Posted by: George at December 5, 2007 1:04 PM

"The laws need to be reformed so that there is as much if not more incentive to immigrate legally than illegally. Currently, they are unjust."

Both of these are inaccurate statements. There is nothing unjust about our immigration laws. In fact, they are actually more relaxed than those of many other countries.

Smmtheory, why do you not believe that the United States is not entitled to have sovereignty or to enforce its borders? Because that would be the effect of making our immigration laws more "just".

Posted by: Monique at December 5, 2007 2:19 PM

My point is very far from suggesting that morality requires us to obey the law on the grounds that it is the law.

At any rate, the bishop was't arguing to injustice of current law. He was advocating a 'path to citizenship and making that silly argument about the logistics of stuffing illegals on boxcars.

Posted by: Justin Katz at December 5, 2007 8:45 PM
Smmtheory, why do you not believe that the United States is not entitled to have sovereignty or to enforce its borders?

Why do you assume I do not?

Why do you think restricting immigration to college educated upper middle income immigrants is just? Why do you think the would-be immigrants find it more economically feasible to pay thousands of dollars to a Coyote to sneak them into this country? Why do you think the would-be immigrants who would like to immigrate legally should be penalized by a quota system that counts estimated illegals toward the quota?

If my spouse's great-grand-parents (Irish) had to satisfy the same requirements they would today, I would have had a totally different spouse. Finally, ask yourself - why up until 45 years ago, the wretched refuse that came together from all over the world to make this country great were no longer good enough to do so?

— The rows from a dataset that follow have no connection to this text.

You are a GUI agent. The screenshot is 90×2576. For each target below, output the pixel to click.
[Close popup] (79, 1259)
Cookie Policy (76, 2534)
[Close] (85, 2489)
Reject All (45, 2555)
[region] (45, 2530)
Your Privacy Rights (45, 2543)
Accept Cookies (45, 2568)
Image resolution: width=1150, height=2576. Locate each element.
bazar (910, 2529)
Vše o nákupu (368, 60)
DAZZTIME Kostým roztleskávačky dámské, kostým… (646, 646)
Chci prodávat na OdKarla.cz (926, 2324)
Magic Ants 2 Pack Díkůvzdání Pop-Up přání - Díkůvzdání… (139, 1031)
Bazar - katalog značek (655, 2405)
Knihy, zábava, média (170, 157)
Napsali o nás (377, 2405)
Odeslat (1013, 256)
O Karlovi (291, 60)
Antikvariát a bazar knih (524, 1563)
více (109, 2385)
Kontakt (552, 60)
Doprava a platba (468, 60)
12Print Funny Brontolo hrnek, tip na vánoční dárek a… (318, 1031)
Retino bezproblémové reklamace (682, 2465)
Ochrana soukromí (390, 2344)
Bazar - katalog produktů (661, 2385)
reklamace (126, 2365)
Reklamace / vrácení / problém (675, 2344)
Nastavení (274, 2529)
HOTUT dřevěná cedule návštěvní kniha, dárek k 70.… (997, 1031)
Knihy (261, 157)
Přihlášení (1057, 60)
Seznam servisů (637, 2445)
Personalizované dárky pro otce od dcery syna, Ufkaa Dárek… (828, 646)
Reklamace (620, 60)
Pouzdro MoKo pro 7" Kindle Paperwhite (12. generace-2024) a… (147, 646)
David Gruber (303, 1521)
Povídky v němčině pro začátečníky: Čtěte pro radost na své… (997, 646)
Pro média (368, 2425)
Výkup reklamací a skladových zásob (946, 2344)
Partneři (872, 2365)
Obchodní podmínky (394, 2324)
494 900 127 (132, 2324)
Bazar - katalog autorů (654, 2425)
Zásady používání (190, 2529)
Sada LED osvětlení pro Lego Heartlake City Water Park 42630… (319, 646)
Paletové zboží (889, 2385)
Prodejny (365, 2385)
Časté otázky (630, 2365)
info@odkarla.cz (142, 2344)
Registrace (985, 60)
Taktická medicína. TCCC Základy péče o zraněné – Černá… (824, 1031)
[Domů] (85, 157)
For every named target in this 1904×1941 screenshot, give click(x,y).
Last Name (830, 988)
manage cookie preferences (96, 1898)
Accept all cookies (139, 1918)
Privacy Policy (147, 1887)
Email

Posted by: smmtheory at December 5, 2007 8:50 PM
At any rate, the bishop was't arguing to injustice of current law. He was advocating a 'path to citizenship and making that silly argument about the logistics of stuffing illegals on boxcars.

It may take him a bit to get to the point of arguing the injustice of the current law. I don't think that makes the current argument he was making any less valid though. Try going through the exercise of calculating how much more manpower and infrastructure would be required to deport thousands (or more) of times more people than currently get processed. And that is just to keep up with the current estimated inflow. It's a pipe dream to think it would be as simple as enforcing the laws with the employers.